Al Kontar slept on chairs or under a stairwell, showered in a disabled toilet and was fed by some airport staff (mostly from AirAsia) who gave him meals. Though his savings dwindled, people offered him money and a woman living in British Columbia started a fundraiser in order to possibly sponsor him to Canada and have enough money to live for at least a year. He has family members in Canada. The United Nations High Commissioner for Refugees has been trying to provide legal aid.

On his 100th day at the airport in June 2018, he jokingly decided to apply to join a NASA mission to Mars, saying that if he actually had the opportunity to leave Earth and the worst parts of humanity, he would.

On 1 October 2018, Al Kontar was detained by Malaysian authorities for being in a "forbidden area" of the airport. Malaysia's immigration chief, Mustafar Ali, said they would "communicate with the Syrian embassy to facilitate deportation to his home country." However, he later announced that Al Kontar would be sent to an undisclosed third country as the discussion and arrangement is being processed together with the foreign mission in Malaysia. Al Kontar was held in a detention facility for 58 days before the paperwork was finalized by Canadian authorities, which expedited his asylum request.

In September 2018, Arab-Israeli video blogger Nuseir Yassin made a video about Al Kontar, but was unable to visit him because Israeli citizens were not allowed to enter Malaysia. Yassin’s personal friend, Polish citizen Agon Hare, visited Al Kontar on Yassin’s behalf instead.

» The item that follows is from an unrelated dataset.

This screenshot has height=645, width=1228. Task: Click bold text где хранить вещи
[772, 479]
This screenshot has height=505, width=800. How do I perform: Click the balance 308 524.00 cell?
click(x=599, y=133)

==Asylum and life in Canada==
On 26 November 2018, Al Kontar landed at Vancouver International Airport and was admitted as a permanent resident of Canada. He started a job in Whistler, British Columbia. Al Kontar had been privately sponsored for asylum in Canada; he lived with the family of one of his sponsors, media relations consultant Laurie Cooper, who has helped over 30 refugees settle in Canada. Al Kontar currently speaks at events about human rights and works full time for the Canadian Red Cross, giving back to the country that helped him in his time of need.

Since August 2019, Al Kontar has been organizing a refugee resettlement program called Operation Not Forgotten, sponsored by the Refugee Council of Australia and Amnesty International, for which they plan to raise a total of C$3.3 million to resettle off-shore asylum seekers detained by Australia who are stranded in Nauru and Manus Regional Processing Centres into Canada. These refugees are from countries including Iran, Myanmar, Afghanistan, Sri Lanka, Pakistan, and Iraq, while some are stateless.

On 11 January 2023, while residing in Princeton, British Columbia, he was granted Canadian citizenship.